5. Nature and Art
For an Album

{16}
"Man goeth forth" [Note] with reckless trust
     Upon his wealth of mind,
As if in self a thing of dust
     Creative skill might find;
He schemes and toils; stone, wood and ore
Subject or weapon of His power.

By arch and spire, by tower-girt heights,
     He would his boast fulfil;
By marble births, and mimic lights,—
     Yet lacks one secret still;
Where is the master-hand shall give
To breathe, to move, to speak, to live?
{17}
O take away this shade of might,
     The puny toil of man,
And let great Nature in my sight
     Unroll her gorgeous plan;
I cannot bear those sullen walls,
Those eyeless towers, those tongueless halls.

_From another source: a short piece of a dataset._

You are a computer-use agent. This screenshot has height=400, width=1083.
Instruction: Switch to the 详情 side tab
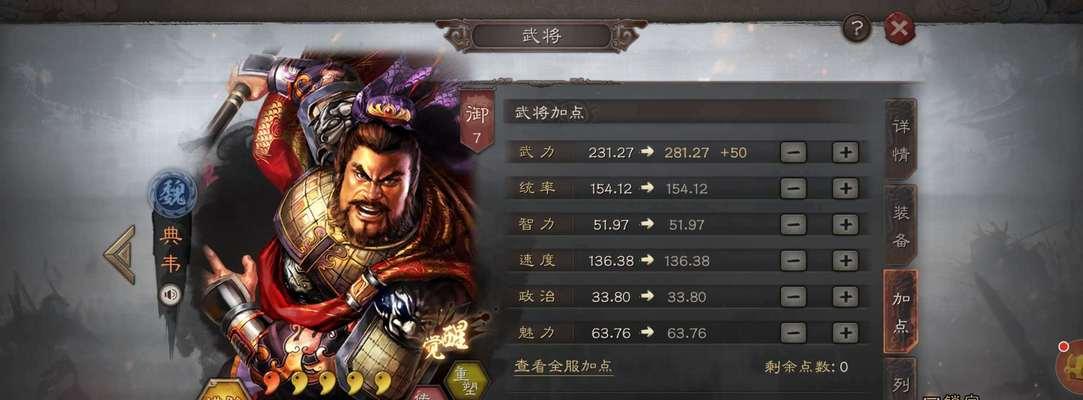pos(901,140)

Art's labour'd toys of highest name
     Are nerveless, cold, and dumb;
And man is fitted but to frame
     A coffin or a tomb;
Well suits, when sense is pass'd away,
Such lifeless works the lifeless clay.

Here let me sit where wooded hills
     Skirt yon far-reaching plain;
While cattle bank its winding rills,
     And suns embrown its grain;
Such prospect is to me right dear,
For freedom, health, and joy are here.

There is a spirit ranging through
     The earth, the stream, the air;
Ten thousand shapes, garbs ever new,
     That busy One doth wear; {18}
In colour, scent, and taste, and sound
The energy of Life is found.

The leaves are rustling in the breeze,
     The bird renews her song;
From field to brook, o'er heath, o'er trees,
     The sunbeam glides along;
The insect, happy in its hour,
Floats softly by, or sips the flower.

Now dewy rain descends, and now
     Brisk showers the welkin shroud;
I care not, though with angry brow
     Frowns the red thunder-cloud;
Let hail-storm pelt, and lightning harm,
'Tis Nature's work, and has its charm.

Ah! lovely Nature! others dwell
     Full favour'd in thy court;
I of thy smiles but hear them tell,
     And feed on their report,
Catching what glimpse an Ulcombe yields
To strangers loitering in her fields. {19}

I go where form has ne'er unbent
     The sameness of its sway;
Where iron rule, stern precedent,
     Mistreat the graceful day;
To pine as prisoner in his cell,
And yet be thought to love it well.

Yet so His high dispose has set,
     Who binds on each his part;
Though absent, I may cherish yet
     An Ulcombe of the heart;
Calm verdant hope divinely given,
And suns of peace, and scenes of heaven;—

A soul prepared His will to meet,
     Full fix'd His work to do;
Not laboured into sudden heat,
     But inly born anew.—
So living Nature, not dull Art,
Shall plan my ways and rule my heart.


Ulcombe
.
September, 1826.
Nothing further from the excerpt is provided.